Background: Primary care physicians face cognitive overload daily, perhaps exacerbated by the form of electronic health record documentation. We examined physician information needs to prepare for clinic visits, focusing on past clinic progress notes.
Methods: This study used cognitive task analysis with 16 primary care physicians in the scenario of preparing for office visits. Physicians reviewed simulated acute and chronic care visit notes. We collected field notes and document highlighting and review, and we audio-recorded cognitive interview while on task, with subsequent thematic qualitative analysis. Member checks included the presentation of findings to the interviewed physicians and their faculty peers.

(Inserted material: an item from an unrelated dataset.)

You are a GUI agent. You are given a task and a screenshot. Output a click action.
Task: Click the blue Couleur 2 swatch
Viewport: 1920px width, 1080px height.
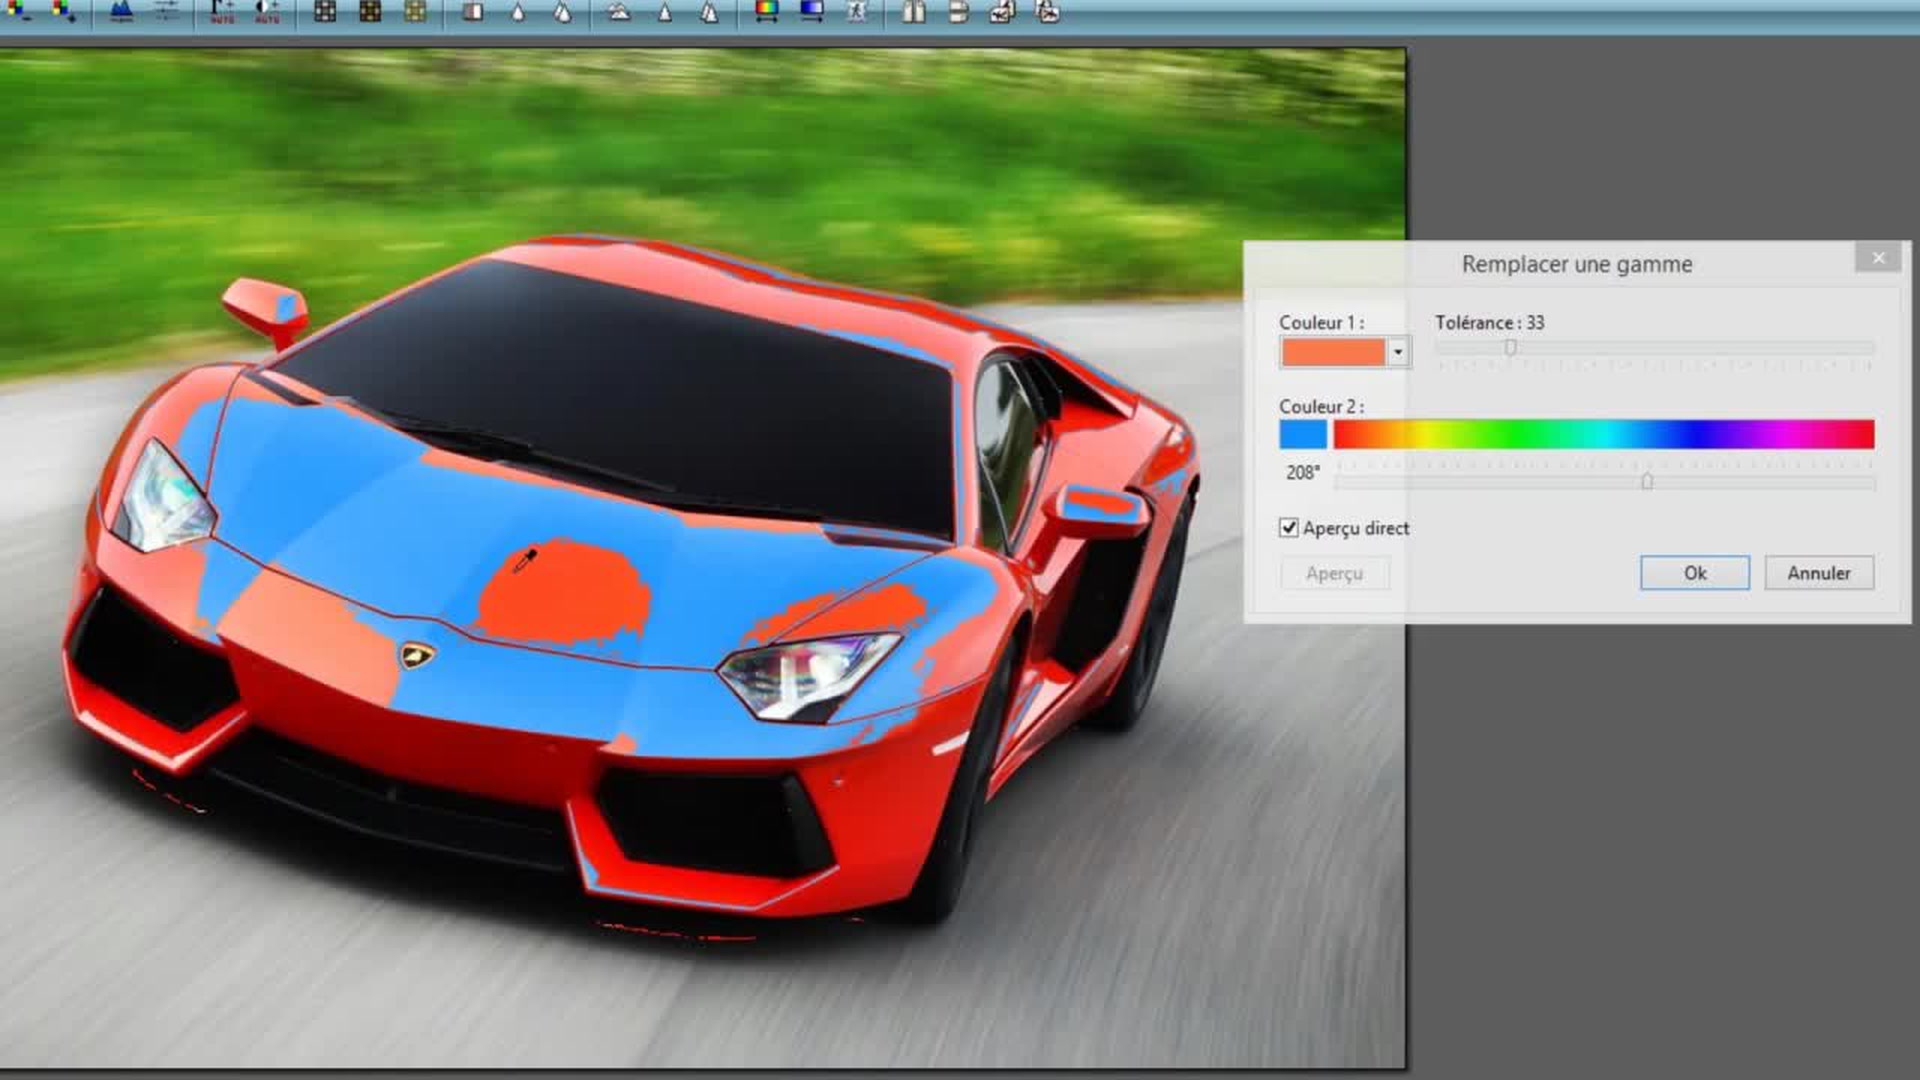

Results: The Assessment and Plan section was most important and usually reviewed first. The History of the Present Illness section could provide supporting information, especially if in narrative form. Physicians expressed frustration with the Review of Systems section, lamenting that the forces driving note construction did not match their information needs. Repetition of information contained in other parts of the chart (eg, medication lists) was identified as a source of note clutter. A workflow that included a patient summary dashboard made some elements of past notes redundant and therefore a source of clutter.
Conclusions: Current ambulatory progress notes present more information to the physician than necessary and in an antiquated format. It is time to reengineer the clinic progress note to match the workflow and information needs of its primary consumer.
Keywords: Decision Theory; Electronic Health Records; Information Systems; Medical Informatics; Qualitative Research.